• DATA SHOWN
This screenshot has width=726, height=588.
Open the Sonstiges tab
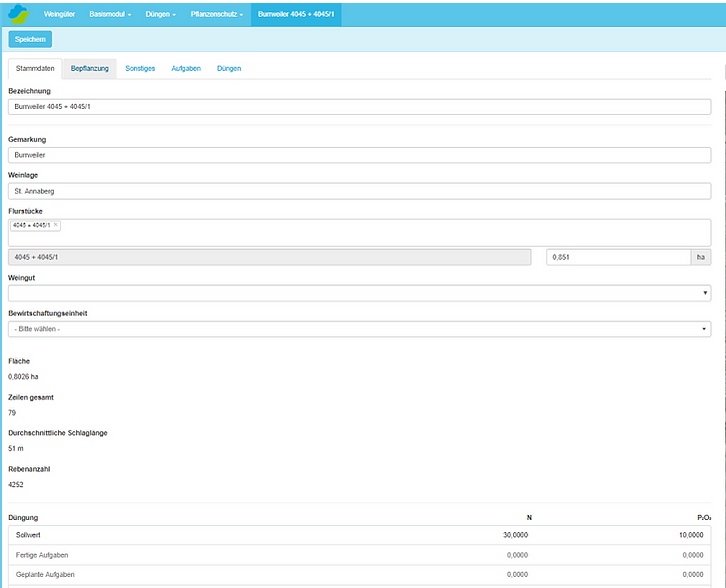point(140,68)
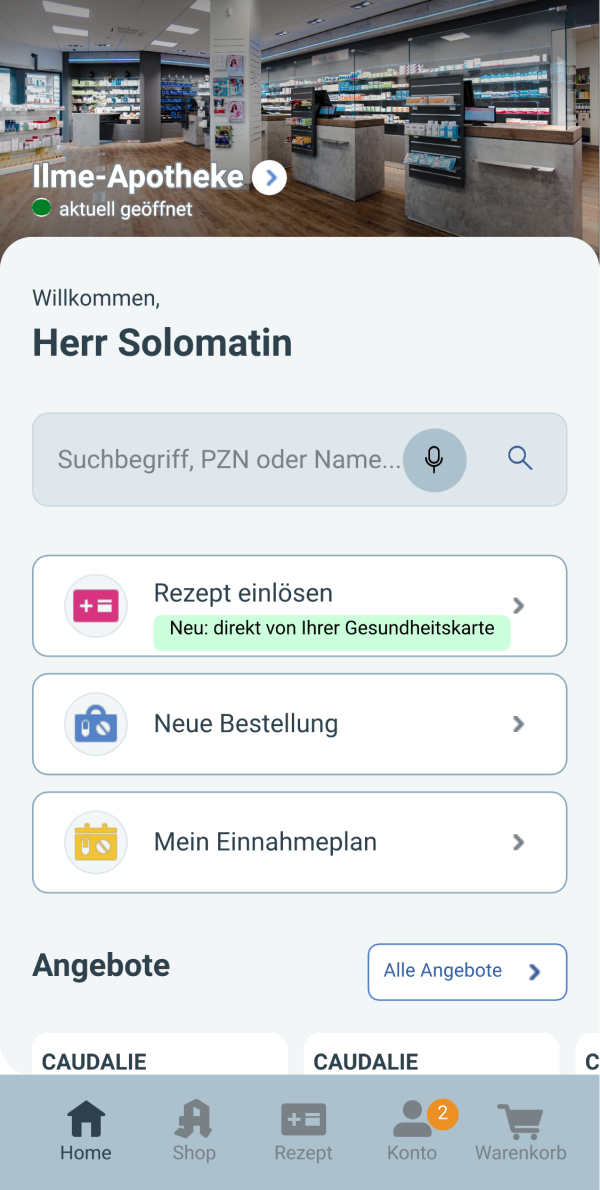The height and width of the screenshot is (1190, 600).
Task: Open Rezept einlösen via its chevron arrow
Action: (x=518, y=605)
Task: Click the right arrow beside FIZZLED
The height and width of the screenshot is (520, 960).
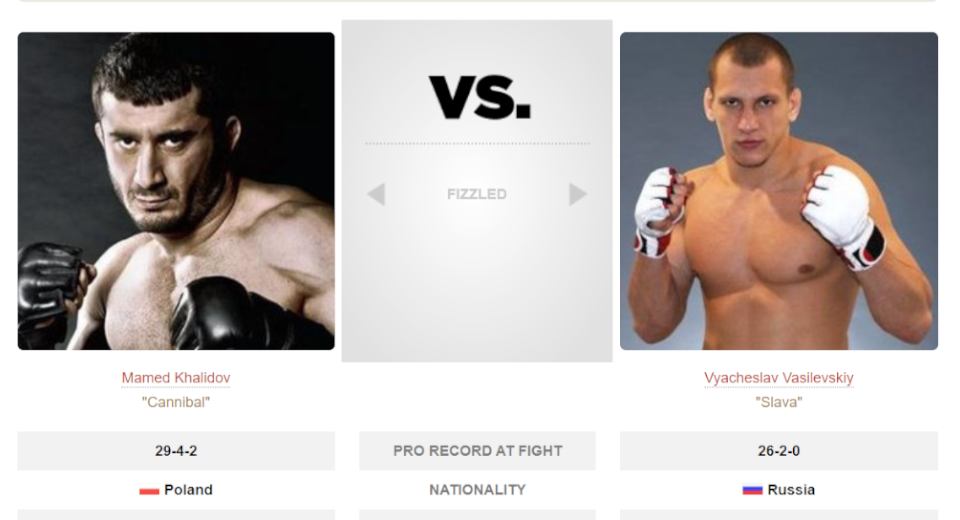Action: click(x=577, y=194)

• ACTIVITY
Give every line of the data above again as it stands; the pictures stay out.

• SOLUTION FOR THIS EXERCISE
This screenshot has width=726, height=588.
Open the Sonstiges tab
point(140,68)
The height and width of the screenshot is (1190, 600).
Task: Open Rezept einlösen via its chevron arrow
Action: (x=518, y=605)
Task: Click the right arrow beside FIZZLED
The height and width of the screenshot is (520, 960).
Action: click(x=577, y=194)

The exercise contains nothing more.